Blog
Family input can make difference between life and suicide
- July 7, 2017
- Category: Blog Of interest from media
Confidentiality can be breached to protect the life of the patient or others.
This article by Patricia Casey was published on the Irish Times on July 4th.
The issue of doctor-patient confidentiality is perhaps at its most polarised in the context of suicide prevention. When it was addressed recently in a session at the annual International Congress of the Royal College of Psychiatrists, it attracted my attention.
The linked topics of suicide and confidentiality are very close to my heart. The speakers dealt with the role of doctor-patient confidentiality in deaths by suicide that may otherwise have been preventable.
This is something which has been of concern in Ireland in recent years and one woman, who tragically lost her husband and two young children in 2011 in a murder suicide, has been campaigning on the issue.
Una Butler has worked tirelessly to change the absolutist stance on doctor-patient confidentiality, speaking of the need for psychiatrists to involve family members in aspects of treatment of their loved ones, so that they can be appraised of risk but also so they can provide necessary background information and details of recent symptoms or changes in these. This is particularly relevant if the patient referral has been identified as urgent, or the person is regarded as being at high risk of suicide.
At the conference two bereaved people spoke movingly of their particular concerns regarding confidentiality. Both were convinced that their loved ones’ suicides could have been prevented had they been afforded the opportunity to meet with the professionals carrying out the suicide risk assessment.
The first speaker told how her husband had depression 12 years previously and made a complete recovery. It then recurred and within a few weeks he became suicidal but he never told her. Instead he confided in his sister that he made a suicide attempt by trying to inject himself with some substance.
She gave this information to his wife who arranged an urgent appointment with his GP. She saw him and in turn referred him to a psychiatrist but failed to mention the information from his wife about a suicide attempt.
His wife attended the psychiatrist with him but was not seen and was advised that this was because of confidentiality, even though her husband was agreeable for the doctor to see her too.
She trusted the psychiatrist and assumed that this was best practice. Her husband was prescribed antidepressants about which she was given no information and no treatment plan or safety net was outlined to her. A few days later, her husband took his life.
The second speaker was a parent of a young university student, a 23-year-old man who was depressed and anxious. He felt a failure and his parents tried to reassure him. An urgent appointment with the crisis team for a suicide risk assessment was made by the GP who deemed him to be at high risk because of the onset of suicidal thoughts, along with guilt and hopelessness.
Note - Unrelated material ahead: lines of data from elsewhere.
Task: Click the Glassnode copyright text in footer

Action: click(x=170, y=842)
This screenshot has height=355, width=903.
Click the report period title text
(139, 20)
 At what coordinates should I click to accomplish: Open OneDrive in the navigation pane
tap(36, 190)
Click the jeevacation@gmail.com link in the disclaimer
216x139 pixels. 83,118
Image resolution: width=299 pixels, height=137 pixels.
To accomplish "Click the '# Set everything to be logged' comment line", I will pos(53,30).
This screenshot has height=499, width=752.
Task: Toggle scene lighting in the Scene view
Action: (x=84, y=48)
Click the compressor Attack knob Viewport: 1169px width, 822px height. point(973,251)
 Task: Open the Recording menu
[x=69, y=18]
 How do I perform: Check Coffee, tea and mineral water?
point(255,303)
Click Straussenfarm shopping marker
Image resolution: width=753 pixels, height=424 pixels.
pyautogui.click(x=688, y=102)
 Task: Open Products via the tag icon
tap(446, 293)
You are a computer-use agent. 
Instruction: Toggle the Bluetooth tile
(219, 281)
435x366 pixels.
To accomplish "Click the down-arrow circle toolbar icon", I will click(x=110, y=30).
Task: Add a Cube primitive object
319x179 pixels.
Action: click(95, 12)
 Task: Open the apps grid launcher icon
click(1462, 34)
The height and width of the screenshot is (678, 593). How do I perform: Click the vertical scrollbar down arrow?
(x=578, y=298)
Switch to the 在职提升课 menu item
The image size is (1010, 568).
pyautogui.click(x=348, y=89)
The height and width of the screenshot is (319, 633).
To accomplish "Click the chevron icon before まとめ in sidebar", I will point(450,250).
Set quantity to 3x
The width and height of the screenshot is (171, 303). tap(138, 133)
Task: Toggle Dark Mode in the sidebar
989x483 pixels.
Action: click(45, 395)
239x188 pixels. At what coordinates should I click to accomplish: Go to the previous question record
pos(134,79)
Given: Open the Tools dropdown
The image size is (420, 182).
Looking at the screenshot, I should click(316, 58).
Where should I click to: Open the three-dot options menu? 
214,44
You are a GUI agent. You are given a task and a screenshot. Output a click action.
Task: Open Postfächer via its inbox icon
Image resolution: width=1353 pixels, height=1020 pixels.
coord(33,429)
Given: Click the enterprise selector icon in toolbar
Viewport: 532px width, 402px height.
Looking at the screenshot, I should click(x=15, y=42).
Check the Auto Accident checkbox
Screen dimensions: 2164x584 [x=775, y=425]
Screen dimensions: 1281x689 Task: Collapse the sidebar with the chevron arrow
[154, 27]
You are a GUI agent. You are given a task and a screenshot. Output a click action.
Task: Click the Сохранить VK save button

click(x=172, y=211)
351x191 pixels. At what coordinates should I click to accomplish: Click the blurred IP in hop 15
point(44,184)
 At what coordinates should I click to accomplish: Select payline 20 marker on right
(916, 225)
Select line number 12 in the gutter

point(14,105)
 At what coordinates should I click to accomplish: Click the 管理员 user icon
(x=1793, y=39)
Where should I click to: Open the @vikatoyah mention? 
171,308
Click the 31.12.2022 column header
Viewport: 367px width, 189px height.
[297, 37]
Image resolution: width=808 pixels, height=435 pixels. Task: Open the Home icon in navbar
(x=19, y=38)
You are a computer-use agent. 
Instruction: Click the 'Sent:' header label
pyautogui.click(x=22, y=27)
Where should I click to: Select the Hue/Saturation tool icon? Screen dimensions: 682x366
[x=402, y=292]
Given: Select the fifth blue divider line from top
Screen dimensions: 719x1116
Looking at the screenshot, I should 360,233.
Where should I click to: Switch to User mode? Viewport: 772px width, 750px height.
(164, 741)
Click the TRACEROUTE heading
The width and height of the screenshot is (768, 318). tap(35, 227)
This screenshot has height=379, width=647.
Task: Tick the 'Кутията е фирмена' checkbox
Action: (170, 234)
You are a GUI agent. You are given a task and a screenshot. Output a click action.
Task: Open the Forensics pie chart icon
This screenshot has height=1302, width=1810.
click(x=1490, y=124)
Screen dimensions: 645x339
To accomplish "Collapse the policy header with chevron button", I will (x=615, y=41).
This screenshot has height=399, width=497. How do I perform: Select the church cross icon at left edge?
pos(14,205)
He was seen by a specialist clinical nurse but his parents were not interviewed, because of the confidentiality imperative. His risk was assessed as low and he was discharged without follow-up. He died the following day. At the inquest, the assessment records noted he smiled and reacted appropriately, hence the low-risk categorisation.
In my opinion, it is likely that this husband and this son would be alive today had those who knew them been interviewed.
The wife of the first person would have told the psychiatrist of his suicide attempt, while the parents of the young man would have told the nurse of the onset of suicidal ideation and would have reminded her how articulate, intelligent young men can be deceptive in the presentation of their thoughts and feelings.
Both the General Medical Council in Britain and the Medical Council in Ireland explicitly state in their guidelines that confidentiality can be breached to protect the life of the patient or others.
What if the doctor believes the risk is low? Even in those circumstances, if relatives have concerns about suicidality, these should and can be listened to. If the patient refuses permission to provide information, telephone calls can always be taken and information acted upon. But the optimum approach is to interview the relevant family members and this ought to minimise the ethical struggle around confidentiality once the doctor becomes aware that the person is suicidal.
This, of course, assumes that the doctor understands the balancing of rights to protect the patient from fatal harm vis-a-vis their right to autonomy. No doctor wants to lose the trust of the patient and, handled sensitively, by taking time to explain the need for discussions with family and where possible, by negotiating what can and cannot be conveyed to the family, it should be possible to respect the patient’s wishes while also taking account of the family’s need to know.
If our ardour over confidentiality leads to the loss of life then we are breaking an important rule of medicine which is “first, do no harm”.